The Right Way To Fix A Bad Henna Dye Job (And When To See A Hair Stylist)

Getting a bad dye job should be considered a rite of passage at this point because we all have our horror stories. Whether you used a box dye at home by yourself or you went to a shady stylist, a bad coloring job is never an exciting time. Because of the harshness of chemical dyes on hair, more people are opting for the more natural alternative — henna. If you're wondering how henna dyes work, they use natural pigments to cover the entire shaft and are known to condition and strengthen hair. They are also considered safer because the dye doesn't penetrate into the cuticles. 

The safety of henna, however, doesn't exempt the dye job from going haywire. Henna dyes can still go sour if your color doesn't come out the way you wanted. Since henna can only darken hair, not lighten it, it has the tendency of turning out much darker than you had originally hoped for. You might end up wanting the color scrapped altogether. Because the purity of henna dye isn't always guaranteed, you may not have the option of bleaching the dye out. 

If it comes to this, you can try removing it from your hair at home. If that doesn't work either, you'd better just ease on down the road to the nearest hair salon.

Use natural oils to lift the dye from your hair

If you aren't a fan of your henna dye job and you're looking to lighten your hair up without using bleach, then using natural plant oils is a decent place to start. While the results may not be over-the-top right away, you will see slow changes after a while. Plus, you get to keep your hair safe from chemical harm.
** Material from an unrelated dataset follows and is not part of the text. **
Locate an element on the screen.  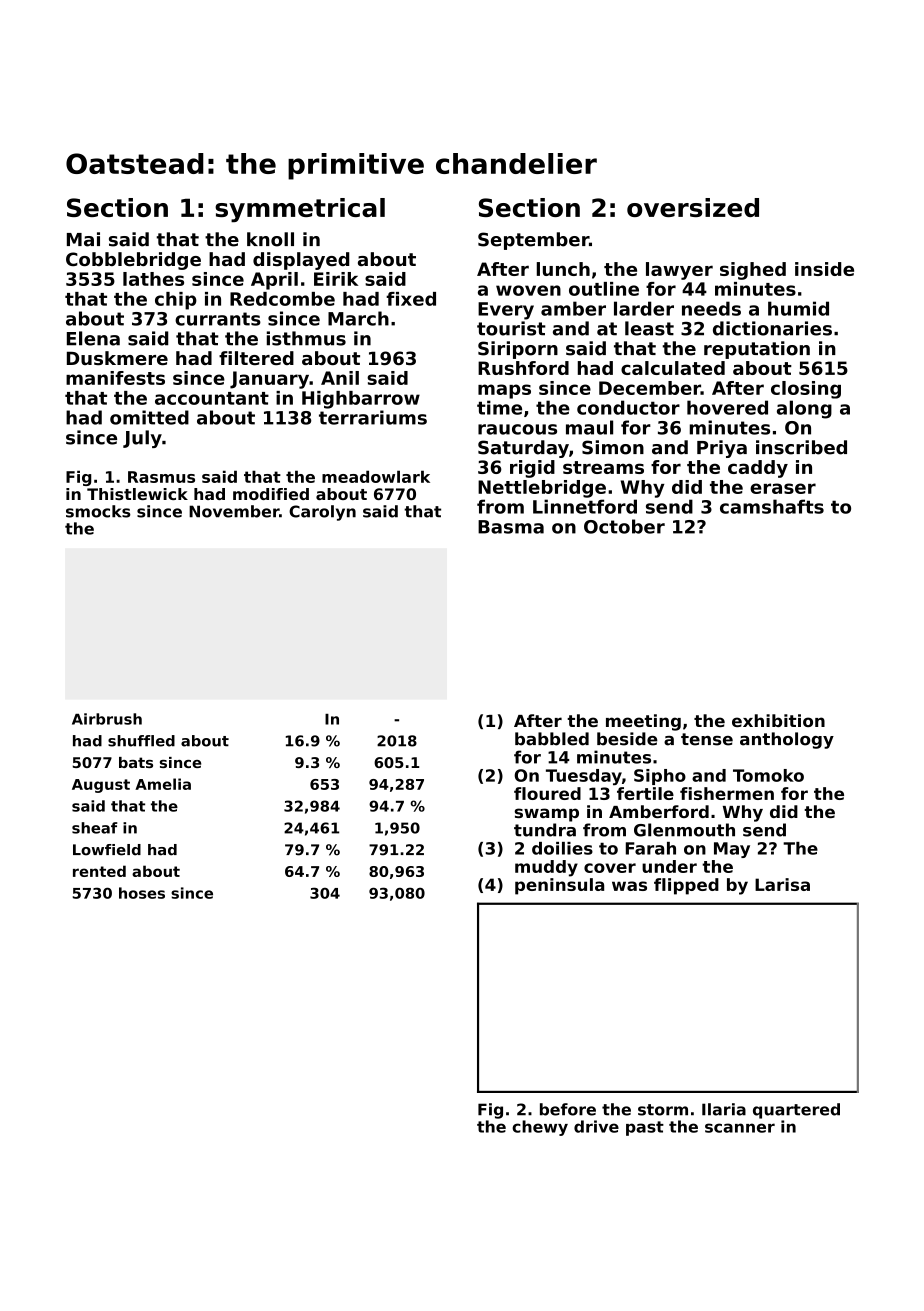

Silk & Stone carried out a range of tests to see which natural oils were most effective in stripping hair of henna dye. They found that leaving coconut oil in henna-dyed hair for 12 hours definitely brightened it up, but more applications would be required for a lighter color. Grapeseed oil had a similar effect. When they mixed coconut and grapeseed oil, the henna faded considerably from the hair and gave it a vivid color. Olive oil lifted the color a bit but gave it a browner hue.

In order to try out this oil hack, you apply the oil directly onto the henna dyed hair you want to change and leave it on for 12 hours. Then, wash off the oil with shampoo and view your results. If the color isn't as light as you would like, you can repeat the process. Experimenting with the oils is necessary to make sure you end up with your desired color, so you should try strand tests first with different oils.

Other ways to lighten henna dyed hair

In addition to natural oils, Silk & Stone tried out other substances to brighten up the hair. Lemon juice was the most effective, even more so than the oils. Unfortunately, it isn't advisable to employ this method because lemon juice is strongly acidic and can dry out your hair, leaving it damaged and brittle. They also tried toothpaste which actually worked — but who wants toothpaste in their hair?

We think you're better off using natural oils to alter your henna dyed hair, but patience is key. You have to keep in mind that this isn't going to be like using fast-acting bleaching agents on your hair. This process takes time and the results are gradual and subtle. You have to keep at it if you want to see drastic results. Also, not everyone's hair is the same. Hair comes in too many types, textures, and thickness grades for the results to come out exactly the same. If no DIY recipes to lighten your hair at home work, then you need to schedule an appointment with your hair stylist — just not the one who gave you the bad dye job.